Retype only the lines running from the beginning of the entries below to the line with "Hardware (255, 1412)", both included. Do not include pictures.

─── Data extract

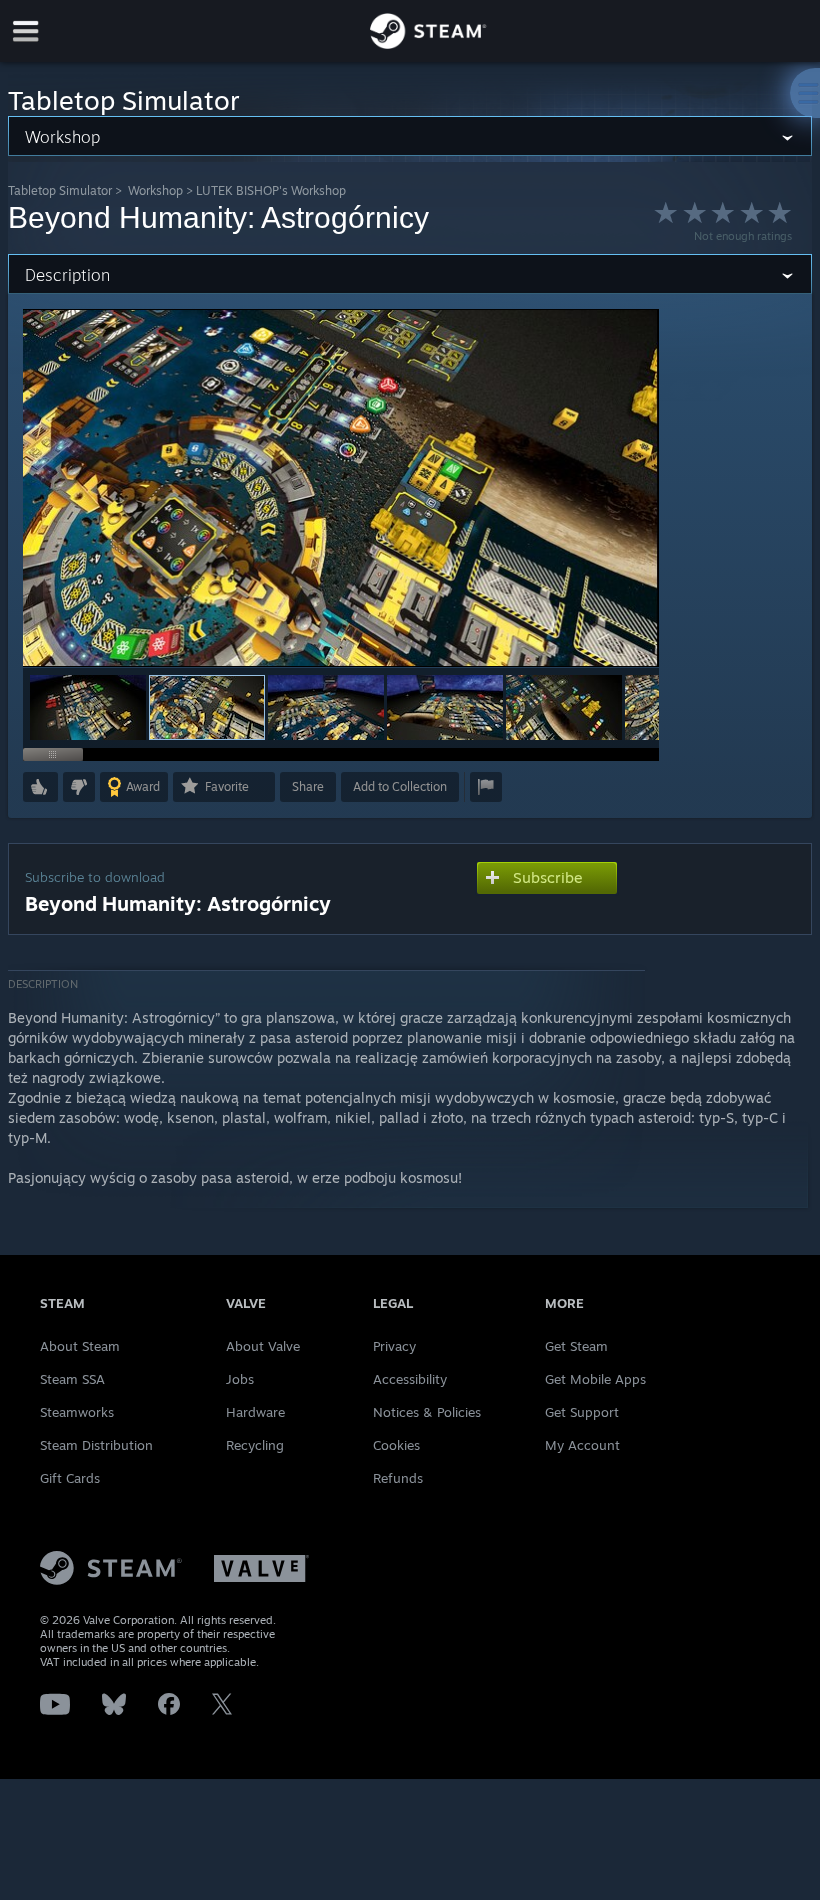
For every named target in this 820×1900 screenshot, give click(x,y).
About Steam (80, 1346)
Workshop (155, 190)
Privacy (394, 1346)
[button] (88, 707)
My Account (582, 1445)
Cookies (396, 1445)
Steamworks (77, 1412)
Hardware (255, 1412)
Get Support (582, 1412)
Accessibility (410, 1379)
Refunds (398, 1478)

──────

> _Completed exercise_
For every named target in this 820×1900 screenshot, give click(x,y).
About Steam (80, 1346)
Workshop (155, 190)
Privacy (394, 1346)
[button] (88, 707)
My Account (582, 1445)
Cookies (396, 1445)
Steamworks (77, 1412)
Hardware (255, 1412)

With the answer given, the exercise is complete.